Karen Matsuda; LaKenya Brimmer, UW Nursing Student and scholarship recipient; and Vivian Lee (Photo by Larry Matsuda)
Two longtime leaders in nursing and public health honored their mothers’ legacies by launching a new endowed scholarship on Saturday at the Mary Mahoney Professional Nurses Organization’s annual luncheon in Tukwila.
Karen Matsuda and Vivian Lee, friends and colleagues since the early 1970s, created the scholarship to celebrate the lives of their mothers—Michiko Sakohira and Alvirita Little—who, despite humble beginnings and limited opportunities, passed down powerful values of education, resilience, and service.

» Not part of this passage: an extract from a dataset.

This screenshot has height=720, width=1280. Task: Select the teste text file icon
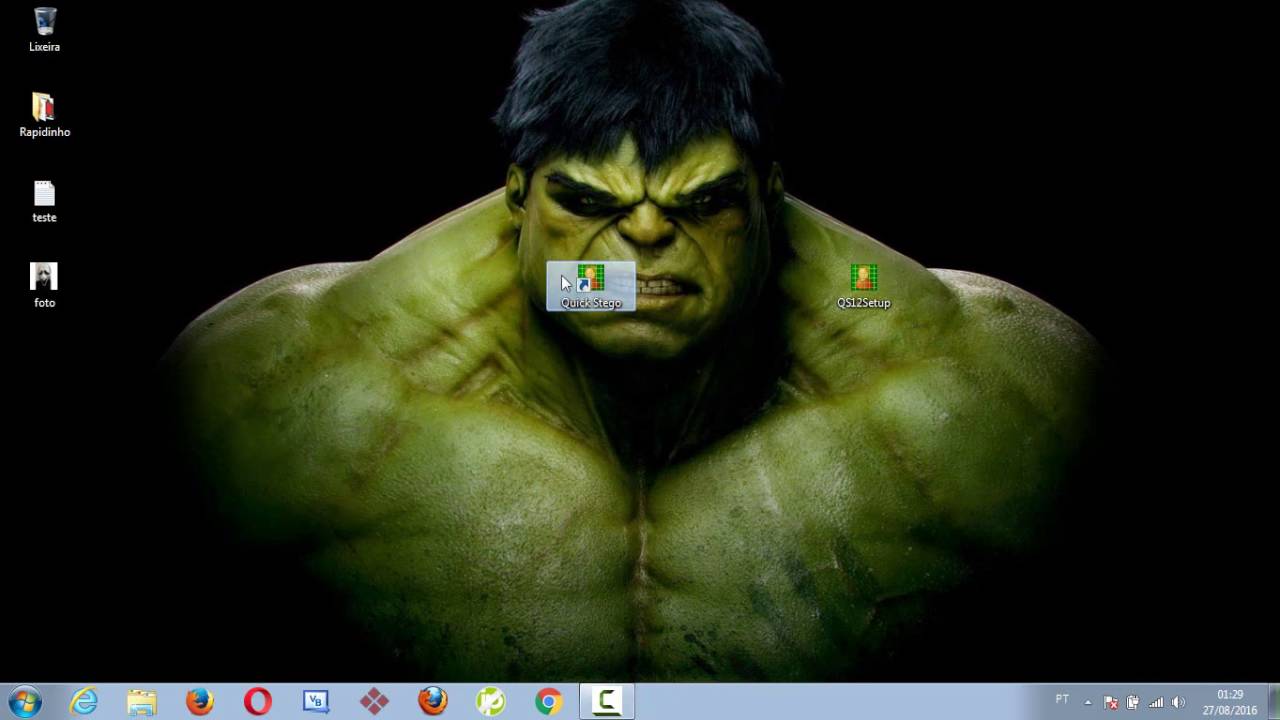(44, 200)
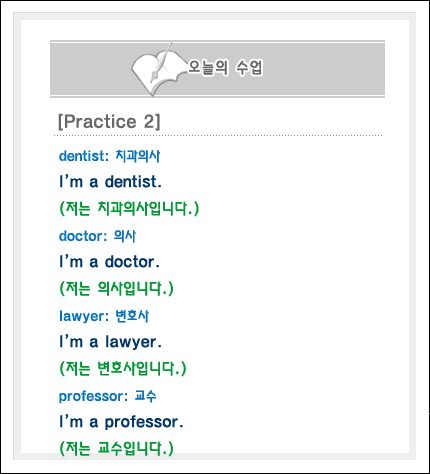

Sakohira and Little met in the early 1990s through a women’s travel group—the Wild Wonderful Women. They bonded during trips from Cannon Beach to Homer, Alaska.
“Both of our mothers came from very humble backgrounds and didn’t have the opportunity to attend college, but they both shared a commitment to learning and perseverance and supported our higher education and careers in nursing and public health,” Matsuda told the Northwest Asian Weekly.

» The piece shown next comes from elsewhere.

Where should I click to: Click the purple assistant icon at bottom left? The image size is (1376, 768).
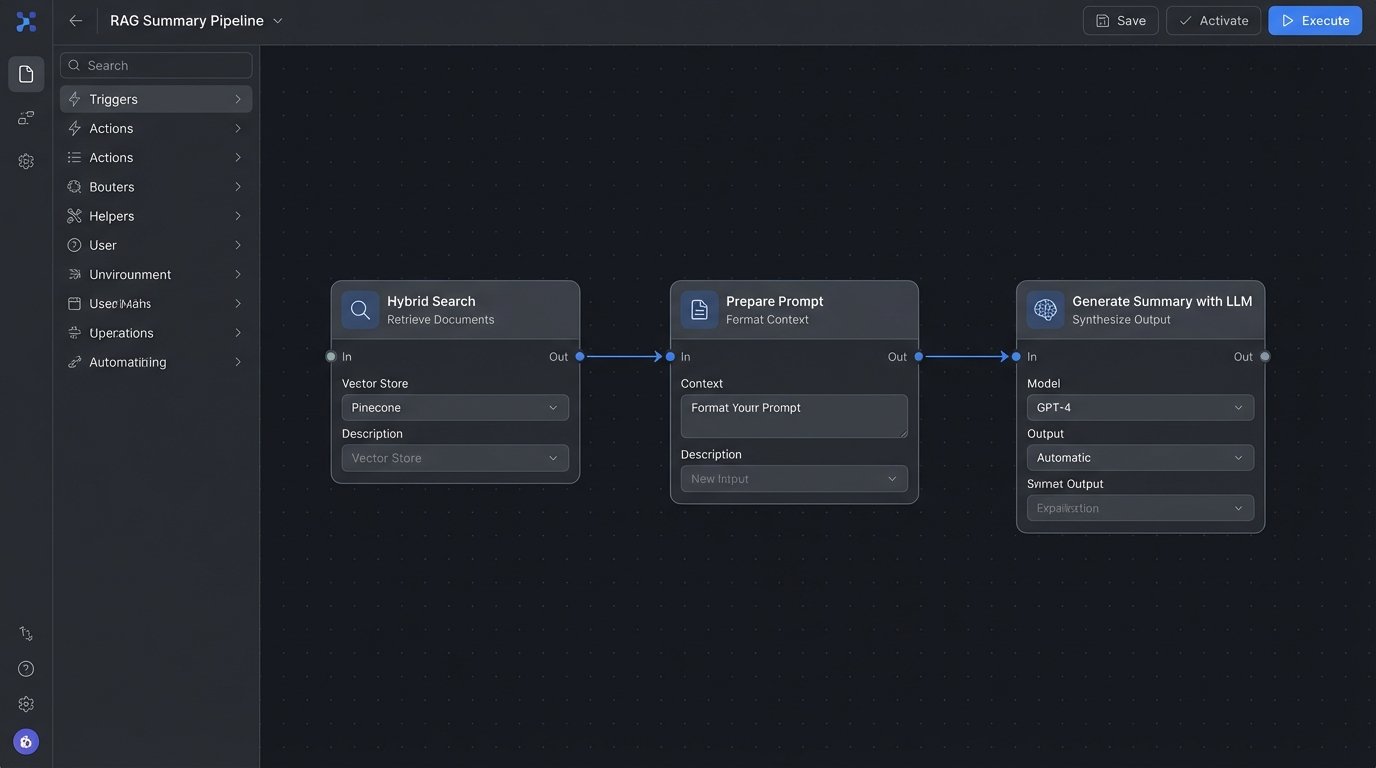[22, 740]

Both women raised daughters who went on to make a lasting impact in healthcare.
Photo by Larry Matsuda
Sakohira was a standout student growing up in Fresno, Calif., but her plans for higher education were cut short when she and her family were incarcerated in Jerome, Arkansas during World War II. She later married Harry Sakohira, a decorated veteran of the 442nd Regimental Combat Team, and helped build a life for their family through their produce business. Her daughter, Matsuda, went on to become a public health nurse, educator, and eventually the highest-ranking Asian American RN in the U.S. Department of Health and Human Services, Region X.
Little, born in the segregated South, dedicated her life to helping others and breaking down racial and gender barriers. In the late 1940s, she joined her husband, Sgt. Major Frank Little, in Japan, where she organized donations to rebuild churches and care for orphans. When the Korean War brought wounded soldiers to a U.S. hospital in Tokyo, she rallied military families to help hospital staff. After moving to Seattle, she worked to support international students at UW and started the city’s first Girls Clubs when local Boys Clubs wouldn’t admit girls. Her daughter, Lee, became a trailblazer in her own right—the first Black nurse researcher in Region X of the U.S. Public Health Service and a leader in public health and nurse practitioner training across that region
The new scholarship aims to support nursing students from underrepresented backgrounds and help carry forward the legacies of two remarkable women.